Functional Implications of SNAREs and Neurotoxins
- SNAREs are vital for synaptic vesicle interaction with presynaptic membranes, highlighted by interactions with botulinum and tetanus neurotoxins.
- Botulinum neurotoxin (BoNT): Severely disrupts neuromuscular signaling, as it cleaves SNARE proteins.
- Despite its danger, BoNT finds therapeutic uses in treatments like chronic migraines and cosmetic procedures (Botox).
Exocytosis in Cellular Function
Secretory Pathway
- Proteins, lipids, and carbohydrates are transported from the ER to the Golgi for modification, then secreted via vesicles to the cell surface.
- Proteins must be properly folded to be released from the membrane.
- Post-translational modifications include:
- Formation of disulfide bonds for stability.
- Glycosylation: Protects against degradation, aids in folding, and assists in vesicle targeting.
Quality Control in the Endoplasmic Reticulum (ER)
- Proteins must undergo strict quality control to ensure proper folding. - Chaperone proteins assist in achieving the correct structure.
- Misfolded proteins are targeted for degradation rather than transport, emphasizing the importance of protein quality control in cellular function.
- Example: Cystic Fibrosis (CF) arises from a mutation affecting protein folding and transport, leading to thick mucus buildup and serious health issues.
Golgi Apparatus
Structure
- The Golgi apparatus consists of flattened membrane-bound sacs known as cisternae (3-20 per stack).
- The entry side (cis-Golgi) receives molecules from the ER, while the exit side (trans-Golgi) directs them toward their destinations.
Processes
- Protein Processing: Further modifications occur, including additional glycosylation.
- Sorting: Proteins destined for either secretion or lysosomal activity are sorted based on signals they contain as they exit the trans-Golgi.
Types of Exocytosis
**Constitutive Exocytosis:
- A default pathway that does not require specific signaling.
- Frequently delivers lipids and membrane proteins to augment membrane area.
Regulated Exocytosis:
- Occurs in specialized secretory cells (hormone-secreting) based on extracellular signals.
- Substances are stored and only released when required (e.g., insulin release upon glucose uptake).
Pathways to Lysosomes
Lysosome Function
- Lysosomes are membrane-bound organelles containing hydrolytic enzymes for intracellular digestion.

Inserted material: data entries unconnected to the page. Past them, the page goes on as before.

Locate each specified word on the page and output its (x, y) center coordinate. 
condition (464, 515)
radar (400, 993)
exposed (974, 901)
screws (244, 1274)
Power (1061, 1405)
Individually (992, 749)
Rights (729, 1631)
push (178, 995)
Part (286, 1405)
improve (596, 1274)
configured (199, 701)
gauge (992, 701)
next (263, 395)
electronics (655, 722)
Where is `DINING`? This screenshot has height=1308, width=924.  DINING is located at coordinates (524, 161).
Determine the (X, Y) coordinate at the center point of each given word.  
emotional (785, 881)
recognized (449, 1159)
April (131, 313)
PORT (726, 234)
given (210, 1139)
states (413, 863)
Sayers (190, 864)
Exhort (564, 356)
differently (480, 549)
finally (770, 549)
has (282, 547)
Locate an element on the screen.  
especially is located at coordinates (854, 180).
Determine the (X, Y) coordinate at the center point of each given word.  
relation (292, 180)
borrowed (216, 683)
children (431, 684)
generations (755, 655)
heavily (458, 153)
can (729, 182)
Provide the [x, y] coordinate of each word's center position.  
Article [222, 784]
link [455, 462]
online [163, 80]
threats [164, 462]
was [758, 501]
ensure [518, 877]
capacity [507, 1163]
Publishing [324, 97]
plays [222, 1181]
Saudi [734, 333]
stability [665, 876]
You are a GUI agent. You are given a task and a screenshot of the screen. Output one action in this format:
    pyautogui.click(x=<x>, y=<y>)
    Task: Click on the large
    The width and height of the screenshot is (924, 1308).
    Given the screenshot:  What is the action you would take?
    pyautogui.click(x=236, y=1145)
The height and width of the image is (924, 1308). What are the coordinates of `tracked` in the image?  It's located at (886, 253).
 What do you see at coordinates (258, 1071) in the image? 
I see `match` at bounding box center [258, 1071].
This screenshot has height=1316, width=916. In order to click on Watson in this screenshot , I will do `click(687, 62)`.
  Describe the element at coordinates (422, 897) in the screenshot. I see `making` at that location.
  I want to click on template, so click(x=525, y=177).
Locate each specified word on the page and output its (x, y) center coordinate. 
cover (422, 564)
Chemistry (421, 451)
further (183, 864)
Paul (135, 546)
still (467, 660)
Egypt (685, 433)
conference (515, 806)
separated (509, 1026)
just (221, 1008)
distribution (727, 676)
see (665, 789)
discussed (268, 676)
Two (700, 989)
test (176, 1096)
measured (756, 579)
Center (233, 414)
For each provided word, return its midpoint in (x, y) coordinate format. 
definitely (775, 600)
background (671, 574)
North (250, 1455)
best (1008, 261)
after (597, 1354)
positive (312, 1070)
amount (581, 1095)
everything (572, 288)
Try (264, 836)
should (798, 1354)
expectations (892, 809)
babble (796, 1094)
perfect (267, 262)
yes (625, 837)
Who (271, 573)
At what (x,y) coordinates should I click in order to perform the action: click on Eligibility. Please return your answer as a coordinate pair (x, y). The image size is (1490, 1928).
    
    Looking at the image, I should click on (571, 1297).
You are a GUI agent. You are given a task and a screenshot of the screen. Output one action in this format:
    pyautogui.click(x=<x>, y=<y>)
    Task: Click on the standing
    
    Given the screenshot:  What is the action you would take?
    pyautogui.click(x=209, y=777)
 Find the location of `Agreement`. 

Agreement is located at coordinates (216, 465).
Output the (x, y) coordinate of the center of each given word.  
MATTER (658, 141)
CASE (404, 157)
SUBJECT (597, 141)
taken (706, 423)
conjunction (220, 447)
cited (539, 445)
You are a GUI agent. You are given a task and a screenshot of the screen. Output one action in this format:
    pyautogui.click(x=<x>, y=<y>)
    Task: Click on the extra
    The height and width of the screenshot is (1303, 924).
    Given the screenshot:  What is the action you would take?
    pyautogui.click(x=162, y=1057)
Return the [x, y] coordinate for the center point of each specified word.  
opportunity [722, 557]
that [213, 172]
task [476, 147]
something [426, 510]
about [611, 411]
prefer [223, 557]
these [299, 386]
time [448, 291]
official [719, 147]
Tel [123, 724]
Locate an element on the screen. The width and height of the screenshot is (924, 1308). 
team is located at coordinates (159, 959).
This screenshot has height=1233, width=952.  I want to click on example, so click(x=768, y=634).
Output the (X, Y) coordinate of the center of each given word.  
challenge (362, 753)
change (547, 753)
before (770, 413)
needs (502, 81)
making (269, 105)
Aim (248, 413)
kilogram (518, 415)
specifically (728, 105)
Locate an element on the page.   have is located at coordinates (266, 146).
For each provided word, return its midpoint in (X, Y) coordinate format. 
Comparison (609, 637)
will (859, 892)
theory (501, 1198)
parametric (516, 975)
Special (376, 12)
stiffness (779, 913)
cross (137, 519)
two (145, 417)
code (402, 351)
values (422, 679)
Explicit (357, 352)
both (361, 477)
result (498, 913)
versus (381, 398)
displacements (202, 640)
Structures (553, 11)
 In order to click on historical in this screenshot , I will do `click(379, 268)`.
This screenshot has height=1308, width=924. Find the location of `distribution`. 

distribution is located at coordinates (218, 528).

- Enzymes work optimally under acidic conditions (pH~5).
Pathways Leading to Lysosomes
- Phagocytosis: Uptake of large particles.
- Endocytosis: Uptake of extracellular fluids or molecules.
- Autophagy: Degradation of damaged organelles or cellular components.
Endosomes and Lysosomal Uptake
- Endosomes serve as sorting stations where receptors recycle or transfer materials for degradation.
- LDL Uptake: Cholesterol is bound to LDL, which is internalized through receptor-mediated endocytosis and delivered to lysosomes for hydrolysis.
Pathogen Entry via Endocytosis
- Various pathogens exploit endocytosis to enter host cells, including HIV and coronaviruses.
- Understanding these pathways aids in developing therapeutic and preventative measures.